We consider a NoC architecture composed of  $N$  cores. The set of processor cores is denoted by  $C = \{C_1, C_2, \dots, C_N\}$ . Each core provides  $d$  resources (e.g., CPU, memory), and the capacity of these resources is presented by a  $d$ -length vector  $\vec{H}^n$  for core  $C_n$ .

We consider  $K$  applications from users in the form of VMs to be placed on the NoC. Each application  $k$  has  $v_k$  VMs. As a result, the total number of VMs to be placed is  $M = \sum_{k \in K} v_k$ , and their set is represented by  $V = \{V_1, V_2, \dots, V_M\}$ .

An application  $k$  is characterized by  $(\mathbf{W}^k, \{\vec{D}_{k,i}\}_{i=1, \dots, v_k})$ , where  $\mathbf{W}^k$  is a  $v_k \times v_k$  matrix such that its element  $W_{ij}^k$  represents the communication traffic between VM  $V_i$  and VM  $V_j$  belonging to application  $k$ . Each element of the vector  $\vec{D}_{k,i}$  is a  $d$ -tuple representing the  $d$  resources required by VM  $V_i$ .

For each application  $k$ , we need to find  $c_k$  feasible host cores to support the physical resource requirements of the application. We define a binary decision variable  $X_{in}$  for placing VM  $V_i$  on the processor core  $C_n$  as follows:

$$X_{in} = \begin{cases} 1 & \text{if } V_i \text{ is assigned to } C_n, \\ 0 & \text{otherwise.} \end{cases} \quad (1)$$

Each VM can be only placed on one processor core. Therefore, the following constraint condition must be satisfied:

$$\sum_{n=1}^N X_{in} = 1, \quad \forall V_i \in V, C_n \in C. \quad (2)$$

In addition, constraints (3) ensure that the placement of VMs on a core does not violate its capacity:

$$\sum_{k=1}^K \sum_{i=1}^{v_k} X_{in} \vec{D}_{k,i} \preceq \vec{H}^n, \quad \forall C_n \in C. \quad (3)$$

#### B. Optimization Model

In this section, we describe our VM placement model optimizing the CPU loads and minimizing energy consumption.
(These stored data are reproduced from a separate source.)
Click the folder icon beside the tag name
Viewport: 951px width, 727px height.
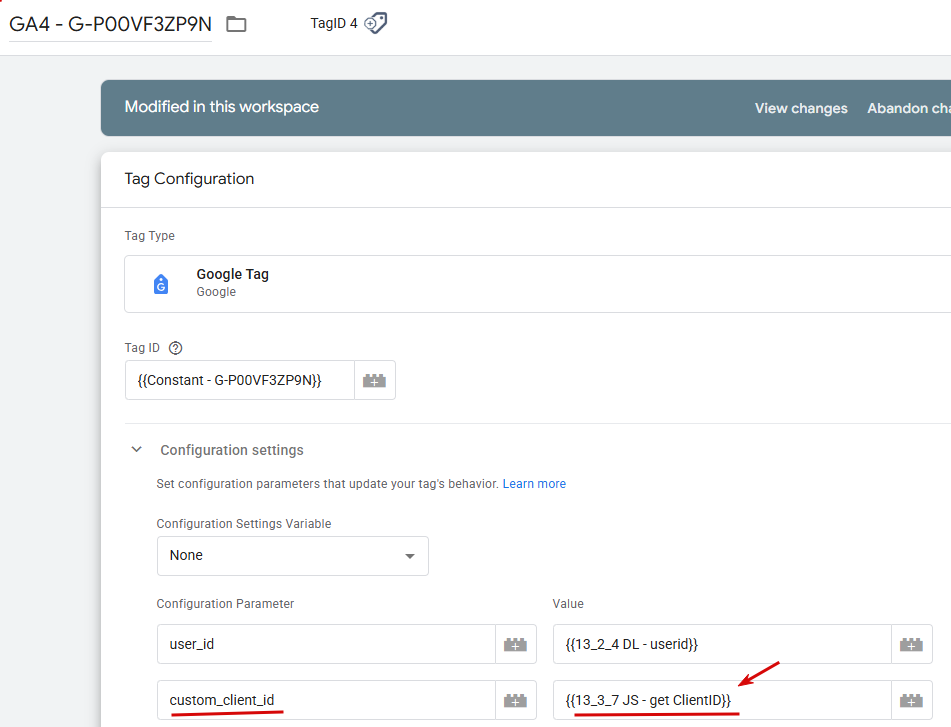tap(236, 24)
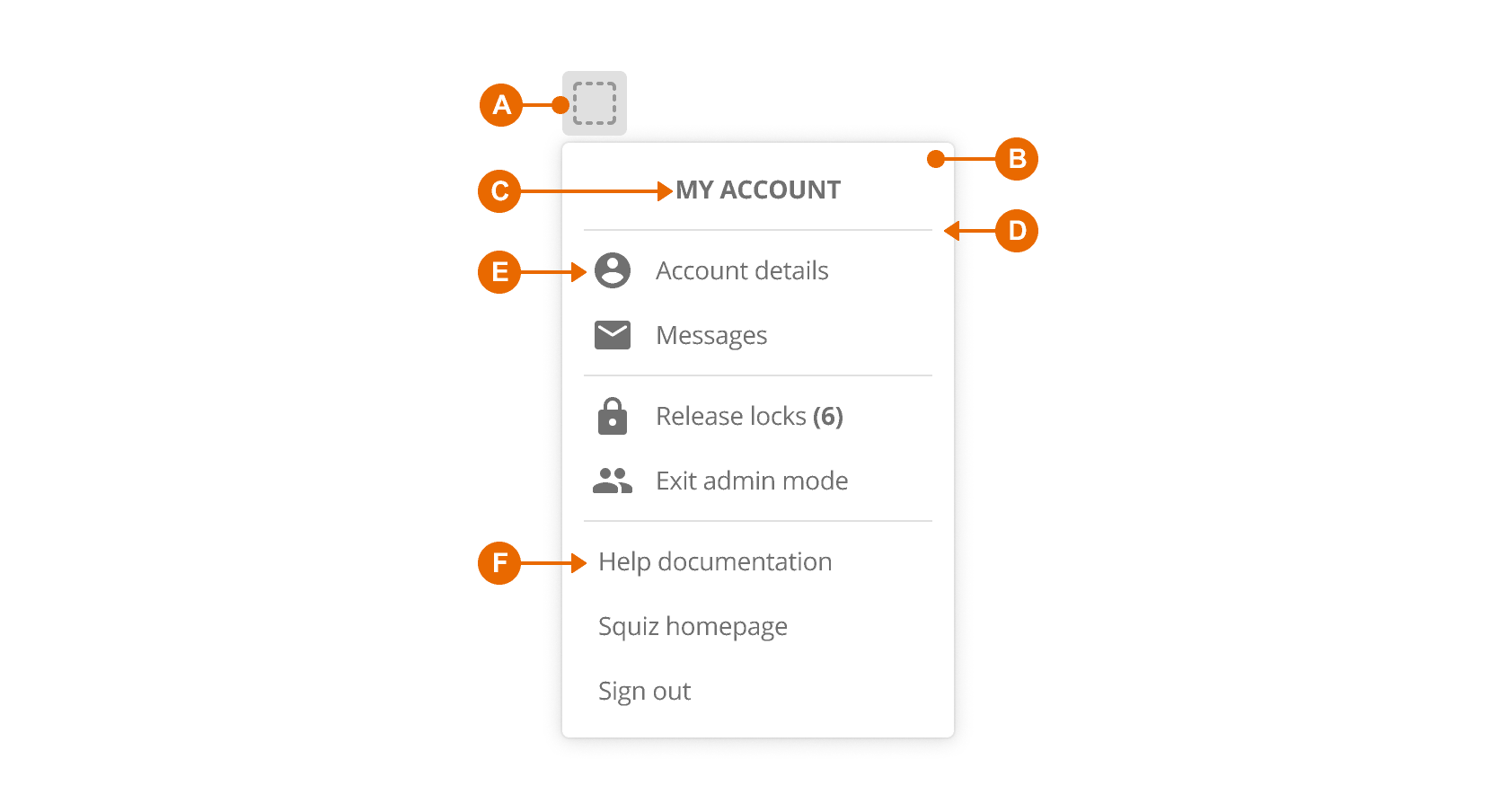
Task: Click the orange C annotation marker
Action: click(x=499, y=191)
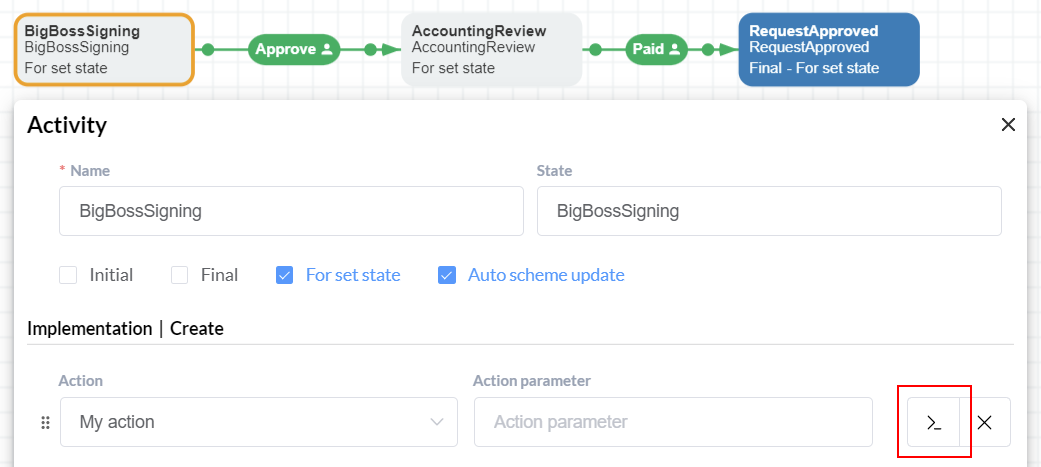Disable Auto scheme update checkbox

pos(447,275)
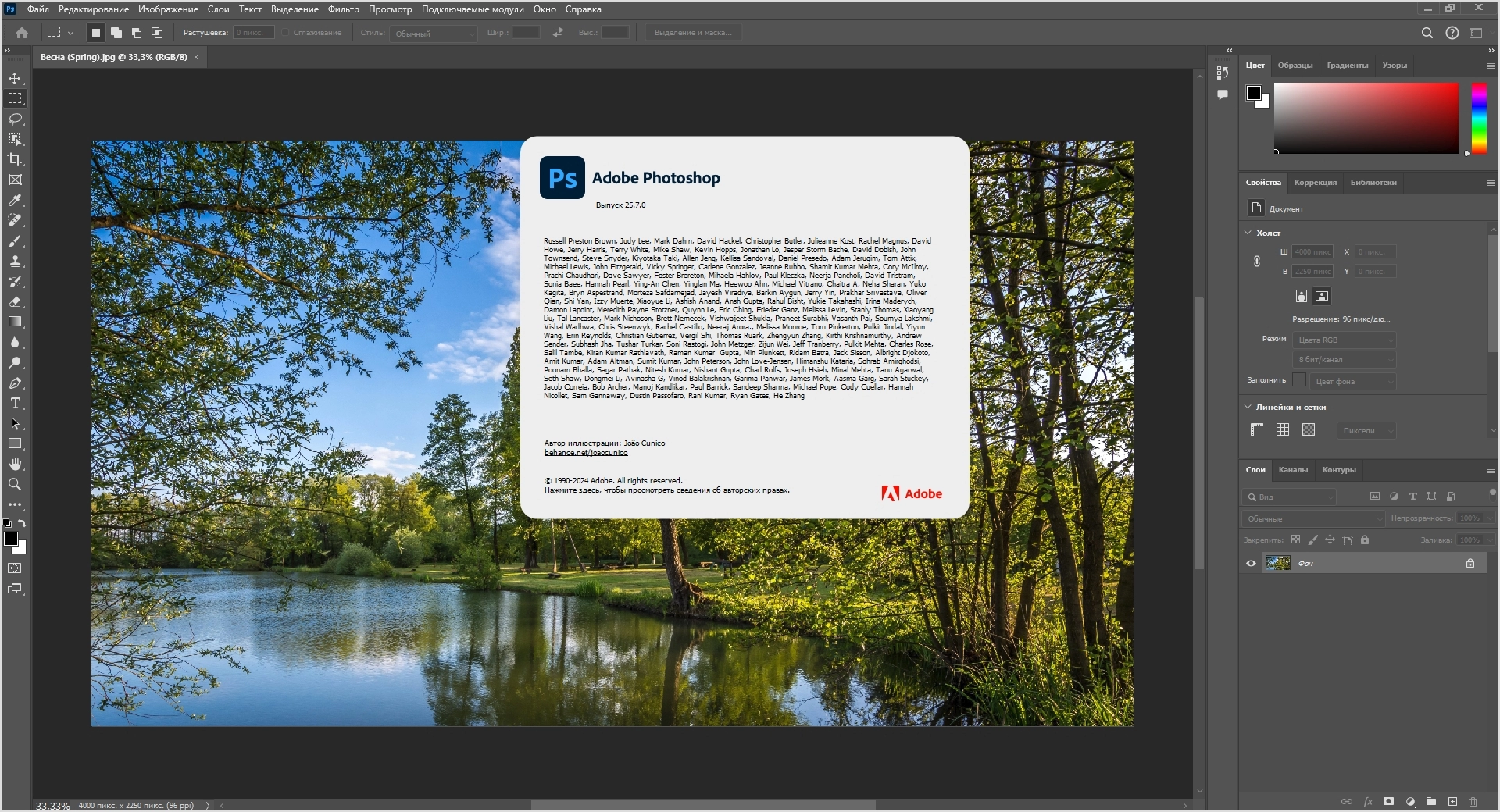Screen dimensions: 1500x812
Task: Toggle Quick Mask mode icon
Action: coord(15,568)
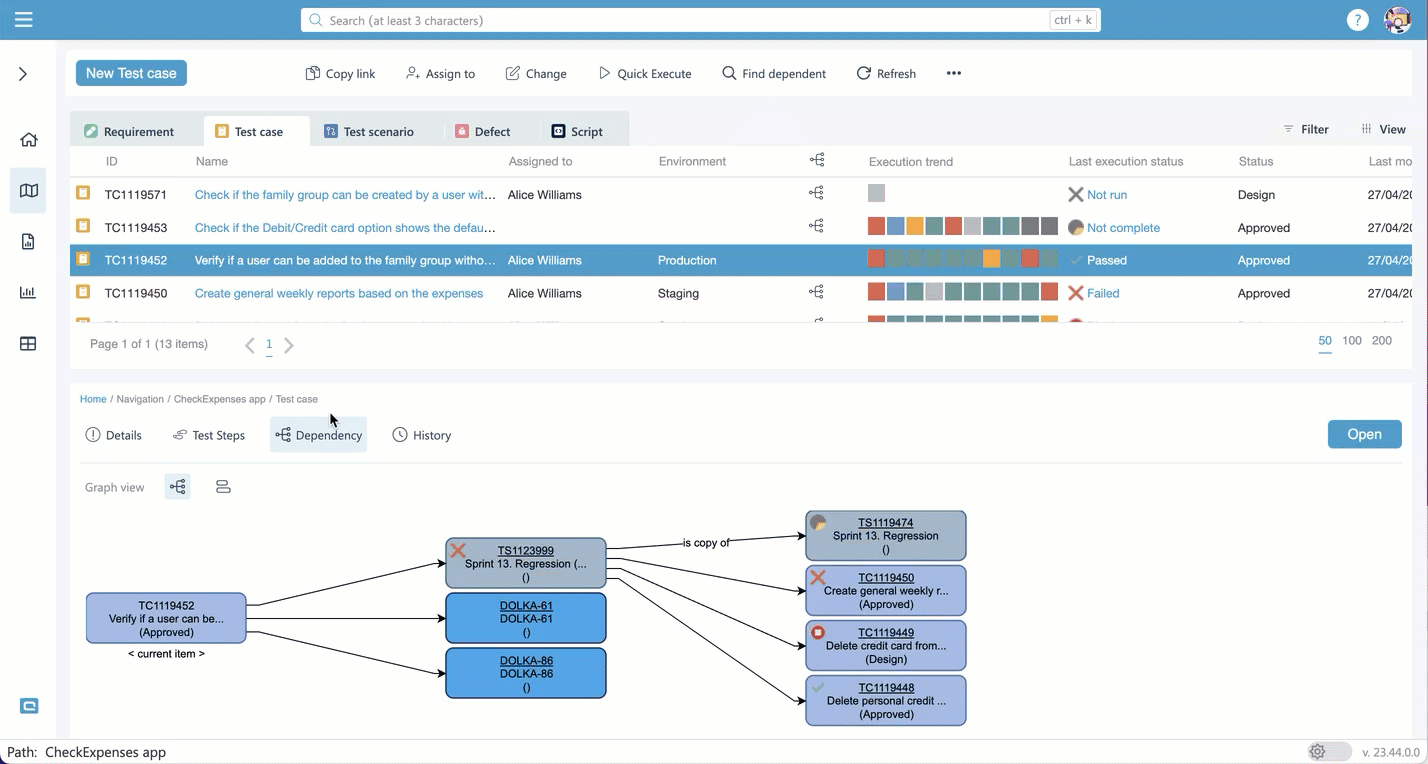The height and width of the screenshot is (764, 1428).
Task: Open the Reports chart icon in sidebar
Action: [x=28, y=293]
1) *Minimizing Energy Consumption:* Energy consumption consists of two parts: static and dynamic. The static energy consumption of a core is influenced by the NoC technology, temperature, and supply voltage. For different placement schemes on a NoC chip, supply voltage and temperature tend to vary within a small range, while the NoC technology remains the same. In addition, the computation energy, as a



Fig. 1. The architecture of a  $4 \times 4$  2D Mesh topology

part of the dynamic energy, is consumed by processor cores for computing the tasks of the applications. This energy remains the same for different placement schemes as the overall tasks are the same and the cores are homogeneous. Unlike these two types of energy consumption (static and computation), communication energy consumption varies dramatically when the placement scheme is changed. Moreover, the communication energy is about 28% of the total energy consumption of a router [29], and for multimedia applications, this can reach to 40% [30]. Therefore, we only focus on the communication energy consumption.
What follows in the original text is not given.